- [Your objective]
Going line by line through the data below, how many lines contain the word "blue"? Give only the number.
[Opening Task material section]
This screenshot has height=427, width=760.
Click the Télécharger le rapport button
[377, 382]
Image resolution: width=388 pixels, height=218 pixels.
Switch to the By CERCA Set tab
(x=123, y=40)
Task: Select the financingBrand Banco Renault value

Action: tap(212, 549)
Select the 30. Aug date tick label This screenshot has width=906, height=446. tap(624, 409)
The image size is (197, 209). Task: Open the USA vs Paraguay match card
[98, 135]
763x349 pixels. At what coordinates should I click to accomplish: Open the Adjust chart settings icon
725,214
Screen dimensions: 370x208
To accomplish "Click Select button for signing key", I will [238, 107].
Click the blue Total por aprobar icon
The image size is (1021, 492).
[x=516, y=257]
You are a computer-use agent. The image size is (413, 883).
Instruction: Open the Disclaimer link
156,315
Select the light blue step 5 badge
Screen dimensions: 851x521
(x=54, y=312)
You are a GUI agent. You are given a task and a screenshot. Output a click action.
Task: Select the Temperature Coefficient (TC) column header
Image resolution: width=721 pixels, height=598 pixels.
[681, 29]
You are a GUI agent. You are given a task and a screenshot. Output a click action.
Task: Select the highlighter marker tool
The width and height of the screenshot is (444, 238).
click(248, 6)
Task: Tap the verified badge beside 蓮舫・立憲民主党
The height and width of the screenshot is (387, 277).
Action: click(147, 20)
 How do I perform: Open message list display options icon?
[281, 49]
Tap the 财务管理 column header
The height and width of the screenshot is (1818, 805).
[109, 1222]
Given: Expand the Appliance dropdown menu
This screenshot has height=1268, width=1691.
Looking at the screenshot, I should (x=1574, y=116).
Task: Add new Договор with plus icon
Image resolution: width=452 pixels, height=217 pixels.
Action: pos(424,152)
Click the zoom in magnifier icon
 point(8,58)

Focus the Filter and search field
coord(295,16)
[Closing Task material section]
- [Task result]
2